Inflazione: aumentano prezzi di frutta e verdura, ma è colpa della stagione

Aumentano mediamente dello 0,6% i prezzi al consumo dei prodotti alimentari non lavorati, a novembre rispetto a ottobre, ma pesano i fattori di natura stagionale. Lo rileva Confagricoltura analizzando i dati provvisori dell’Istat sull’inflazione a novembre. In particolare, proprio  per il  cambio dei prodotti sui banchi e per l’arrivo delle primizie sul mercato, sono aumentati i prezzi della verdura (+2% rispetto al mese precedente), però su base annua i prezzi sono diminuiti del 4,4%; analoga situazione per la frutta, che aumenta dell’1,6%, ma segna una flessione a livello tendenziale  dell’1,3%. In evidenza anche il calo delle quotazioni del pesce di allevamento (-0,2% a livello congiunturale, -0,4% a livello tendenziale). A monte c’è la flessione delle quotazioni all’origine che stanno sopportando i prodotti delle campagne. Ad ottobre, rispetto a un anno fa, secondo i dati Ismea, si è avuta – osserva Confagricoltura – una diminuzione del 4%.
Le imprese agricole continuano a fronteggiare – conclude Confagricoltura – una situazione estremamente difficile, con cali di redditività critici per la tenuta del sistema e con ripercussioni anche sull’occupazione.

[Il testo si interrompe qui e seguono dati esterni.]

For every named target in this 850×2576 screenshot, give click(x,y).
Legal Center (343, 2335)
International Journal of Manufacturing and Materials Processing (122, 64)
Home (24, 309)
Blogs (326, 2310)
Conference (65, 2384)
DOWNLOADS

La Cia spera nel Natale – A novembre l’inflazione frena ai minimi da quattro anni e parte del merito va al forte rallentamento dei prezzi dei prodotti prettamente agricoli, come la verdura (-4,4 per cento annuo) e la frutta fresca (-1,3 per cento). Anche così, però, i consumi restano in territorio negativo: per colpa della crisi, gli italiani stanno risparmiando anche sul cibo, con un taglio della spesa alimentare che “vale” 2,5 miliardi l’anno. Lo afferma la Cia-Confederazione italiana agricoltori, in merito ai dati provvisori sui prezzi al consumo diffusi dall’Istat. Non si “salva” praticamente nessun prodotto agroalimentare dal crollo degli acquisti: costrette a risparmiare, le famiglie riducono di netto le quantità di pesce (-3,4 per cento) e  di carne rossa (-3,9 per cento), così come quelle di latte e derivati (-2,7 per cento) e di ortofrutta (-2 per cento) -spiega la Cia-. Inoltre, si rinuncia drasticamente all’uso dell’olio extravergine d’oliva (-8,8 per cento) e cominciano a diminuire pure i volumi di pasta (-1,2 per cento), mentre resiste l’altro alimento “povero” per eccellenza, cioè le uova (+1,8 per cento). Ora l’unica speranza di ridare un po’ di fiato ai consumi di cibo e bevande viene dalle prossime vacanze di Natale. Secondo le prime stime della Cia, non ci saranno ulteriori crolli a tavola, anzi: ben 8 italiani su 10 -evidenzia la Confederazione- non taglieranno il budget alimentare per il cenone della Vigilia e per il pranzo del 25 dicembre, preferendo risparmiare su regali e viaggi piuttosto che rinunciare alle tradizioni enogastronomiche.